Мы публикуем отрывок из текста Ксении Соловьевой о том, как этот мальчуган прошел тернистый путь до музы российских дизайнеров и богини Шестнадцатого арондисмана.
Я не помню, когда увидела ее впервые. Вероятно, на показе Dior на Красной площади летом 2013-го, когда там еще можно было устраивать что-то кроме катков. Наташа пришла в черном платье-сетке Givenchy Couture, которое лишь чудом скрывало то, при виде чего Красная площадь зарделась бы окончательно. А может, я увидела ее в Париже, в компании Ренаты Литвиновой – они дружили много лет, а долго рядом с Ренатой Муратовной может находиться только настоящая богиня. Я знала о Наташе немного. Вроде бы родилась в Казахстане, но живет на два города – Париж и Москву. Синхронно переводит с английского и французского. Одевается в большие, модные марки. С блестящим чувством юмора. Я слышала, что она помогает Летиции Крайе, в те времена отвечавшей в Chanel за аксессуары (в телефоне у Миши Друяна Максимова до сих пор записана как «Наташа Шанель»). Еще Наташа любила танцевать с Виталием Козаком и Андреем Артёмовым, но у нее всегда были грустные глаза Джин Сиберг.
Максимова никогда не суетилась, говорила богатым низким голосом и казалась парижанкой большей, чем все те, кто родился в XVI арондисмане. На фоне московских светских девушек, которые истязали себя кейлом и бесконечно затевали стартапы, она была гостьей из прекрасной эпохи. Ей невозможно было задать вопрос: «What do you do for a living?» Те, кто все же задавал, слышали в ответ: «I am Natalia Maximova. It’s a full time job».
Потом мы встречались, когда я делала статью об Илоне Столье, еще одной близкой Наташиной подруге. Илона тогда кроваво разводилась и как на работу ходила в Басманный суд, а Максимова с ней. Даже выступала, доказывая, какая Илона заботливая мать. Подозреваю, свидетелей по делу, клянущихся на жакете Chanel, отечественное правосудие до Наташи не видело.

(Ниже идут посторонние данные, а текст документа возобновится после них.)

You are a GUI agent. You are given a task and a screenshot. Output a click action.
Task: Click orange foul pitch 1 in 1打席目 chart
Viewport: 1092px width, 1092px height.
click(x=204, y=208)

И вот что интересно: мне, человеку по долгу службы пытливому, никогда не приходило в голову задавать о ней слишком много вопросов. Почему-то чувствовалось, что в ее случае любопытство не comme il faut.
Ну а три месяца назад в ее инстаграме появился пост. «Здравствуйте, меня зовут Наташа... Оказавшись в детском социуме, я вдруг столкнулась, дико недоумевая, с тем, что далеко не все дети, как, впрочем и взрослые, были готовы согласиться, что я – именно Наташа. Для них я была тем, кем была записана казенным почерком в метрике». К посту прилагались черно-белые фотографии из семейного альбома советского образца: симпатичный мальчуган с грустными глазами Малыша из «Карлсона» в окружении любящих родителей.